Il discorso ufficiale per un'Assemblea sui referendum futuri in Italia lo tiene Oscar Oliveira che arriva da Cochabamba per dare una mano e chiedere aiuto. Poi altri toccano il tema delle dighe sul Tigri e dell'imperativo morale di salvare Hasankeyf, una delle più antiche città del mondo. Si parla della falda dell'Amiata che è, o era, la maggiore dell'Italia centrale e ora si è abbassata di 200 metri, perdendo miliardi di litri, anche e soprattutto per i prelievi dell'Enel e dei suoi impianti geotermici. Probabilmente quelli di Astrid non capirebbero, ma così la democrazia universale dell'acqua ha avuto una giusta cornice. Dal generale al particolare, l'obiettivo comune e la lotta intelligente sull'acqua potabile, della città e del circondario, da difendere e da salvare. Tra gente dell'acqua i discorsi sono semplici e condivisi.

Per semplicità di discussione si fanno emergere quattro temi: il futuro dell'acqua con le vertenze locali e la possibilità di arrivare a una moratoria generale, il quorum da raggiungere con il punto essenziale del finanziamento per la campagna verso il voto, la gestione pubblica partecipata e infine il pianeta acqua: Cochabamba, il Kurdistan, l'Amiata.

Viene descritto in primo luogo con precisione (da Marco Bersani) il calendario che aspetta il movimento ed è tra il giuridico e il lunare. Noi lo riportiamo, secondo gli appunti, ma senza certezze, anzi con beneficio d'inventario: la Corte di Cassazione il 1 ottobre chiude il rubinetto alla raccolta di firme - ci sono i tre referendum di Di Pietro, uno dei quali è sulla privatizzazione dell'acqua e potrebbe sempre materializzarsi una richiesta per un referendum sconosciuto. Poi c'è la verifica delle firme, con l'eventuale proposta di accorpare richieste referendarie simili. Questa fase dura fino al 31 ottobre. Fino al 15 dicembre la Cassazione riflette, per poi scaricare, con una sentenza, il problema alla Corte Costituzionale che entro il 10 febbraio deciderà della proponibilità dei referendum: tutti o qualcuno. E già questo è un terreno minato. Qualche giorno prima, il 20 gennaio, la Corte indica il giorno in cui delibererà. Questo perché fino a tre giorni prima è possibile indirizzare memorie alla Corte. Quindi un'altra data da ricordare: tre giorni prima della decisione, finiscono i giochi e la Corte si ritira.
********
RICHIESTA DATA:
Restituisci senza modifiche il tratto del testo sull'assemblea dell'acqua che va da "Il discorso ufficiale" fino a "semplici e condivisi.". Il materiale non ha alcun legame con il testo sull'assemblea dell'acqua.

MATERIALE MOSTRATO:
********
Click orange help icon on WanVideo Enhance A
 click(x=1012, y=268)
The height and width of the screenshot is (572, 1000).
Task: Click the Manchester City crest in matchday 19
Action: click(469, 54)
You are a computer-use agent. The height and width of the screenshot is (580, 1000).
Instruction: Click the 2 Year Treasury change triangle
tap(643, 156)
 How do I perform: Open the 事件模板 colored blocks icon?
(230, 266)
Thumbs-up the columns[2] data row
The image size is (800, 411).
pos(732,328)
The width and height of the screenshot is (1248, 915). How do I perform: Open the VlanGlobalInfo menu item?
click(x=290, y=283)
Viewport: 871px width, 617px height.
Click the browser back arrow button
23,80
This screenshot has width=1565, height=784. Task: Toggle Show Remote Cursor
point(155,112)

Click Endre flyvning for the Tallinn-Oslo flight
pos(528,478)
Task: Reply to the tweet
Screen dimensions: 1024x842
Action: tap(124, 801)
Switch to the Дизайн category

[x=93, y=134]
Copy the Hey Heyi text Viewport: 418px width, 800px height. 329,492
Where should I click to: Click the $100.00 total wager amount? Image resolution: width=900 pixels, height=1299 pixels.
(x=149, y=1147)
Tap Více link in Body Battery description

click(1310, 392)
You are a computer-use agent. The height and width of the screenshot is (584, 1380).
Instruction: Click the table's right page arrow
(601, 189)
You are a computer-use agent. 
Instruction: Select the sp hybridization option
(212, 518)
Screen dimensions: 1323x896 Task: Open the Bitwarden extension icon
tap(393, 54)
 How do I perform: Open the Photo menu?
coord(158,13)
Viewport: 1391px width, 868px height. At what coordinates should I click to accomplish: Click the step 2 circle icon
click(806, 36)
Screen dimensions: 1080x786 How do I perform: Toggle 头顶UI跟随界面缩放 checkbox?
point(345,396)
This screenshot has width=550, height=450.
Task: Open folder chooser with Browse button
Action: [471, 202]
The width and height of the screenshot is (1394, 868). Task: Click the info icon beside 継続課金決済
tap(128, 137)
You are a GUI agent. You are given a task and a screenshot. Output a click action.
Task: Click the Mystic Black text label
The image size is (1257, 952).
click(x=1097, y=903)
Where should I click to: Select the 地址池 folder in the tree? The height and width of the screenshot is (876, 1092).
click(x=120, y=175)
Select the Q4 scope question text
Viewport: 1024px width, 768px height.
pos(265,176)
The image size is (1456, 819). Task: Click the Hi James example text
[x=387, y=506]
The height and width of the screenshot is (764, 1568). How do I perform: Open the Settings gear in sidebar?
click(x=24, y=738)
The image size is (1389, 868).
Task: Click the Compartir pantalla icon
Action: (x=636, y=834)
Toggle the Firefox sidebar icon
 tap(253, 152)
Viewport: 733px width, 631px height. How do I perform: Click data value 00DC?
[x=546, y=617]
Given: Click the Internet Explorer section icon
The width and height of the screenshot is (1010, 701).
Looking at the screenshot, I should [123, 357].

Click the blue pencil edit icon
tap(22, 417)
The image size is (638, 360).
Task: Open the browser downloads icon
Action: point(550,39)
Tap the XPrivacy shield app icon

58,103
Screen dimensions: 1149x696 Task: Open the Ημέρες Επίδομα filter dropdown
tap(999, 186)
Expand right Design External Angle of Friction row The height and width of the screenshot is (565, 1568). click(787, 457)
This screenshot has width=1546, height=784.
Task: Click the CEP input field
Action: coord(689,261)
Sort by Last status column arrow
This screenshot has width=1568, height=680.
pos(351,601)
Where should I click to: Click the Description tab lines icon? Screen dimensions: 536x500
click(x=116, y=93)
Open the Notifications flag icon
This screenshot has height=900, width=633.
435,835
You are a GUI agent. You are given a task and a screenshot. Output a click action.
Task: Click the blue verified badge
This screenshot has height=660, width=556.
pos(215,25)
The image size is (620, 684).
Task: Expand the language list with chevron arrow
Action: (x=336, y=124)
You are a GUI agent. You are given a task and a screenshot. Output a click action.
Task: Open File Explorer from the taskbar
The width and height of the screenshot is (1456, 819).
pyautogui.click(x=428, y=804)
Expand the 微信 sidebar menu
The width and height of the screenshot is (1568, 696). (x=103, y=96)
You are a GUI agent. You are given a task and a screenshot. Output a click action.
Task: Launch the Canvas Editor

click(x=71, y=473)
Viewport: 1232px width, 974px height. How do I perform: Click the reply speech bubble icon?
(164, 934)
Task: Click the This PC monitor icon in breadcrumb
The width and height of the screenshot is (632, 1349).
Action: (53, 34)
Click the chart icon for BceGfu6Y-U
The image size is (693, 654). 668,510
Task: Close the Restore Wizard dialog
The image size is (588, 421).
********
RISULTATO QUI SOTTO:
Il discorso ufficiale per un'Assemblea sui referendum futuri in Italia lo tiene Oscar Oliveira che arriva da Cochabamba per dare una mano e chiedere aiuto. Poi altri toccano il tema delle dighe sul Tigri e dell'imperativo morale di salvare Hasankeyf, una delle più antiche città del mondo. Si parla della falda dell'Amiata che è, o era, la maggiore dell'Italia centrale e ora si è abbassata di 200 metri, perdendo miliardi di litri, anche e soprattutto per i prelievi dell'Enel e dei suoi impianti geotermici. Probabilmente quelli di Astrid non capirebbero, ma così la democrazia universale dell'acqua ha avuto una giusta cornice. Dal generale al particolare, l'obiettivo comune e la lotta intelligente sull'acqua potabile, della città e del circondario, da difendere e da salvare. Tra gente dell'acqua i discorsi sono semplici e condivisi.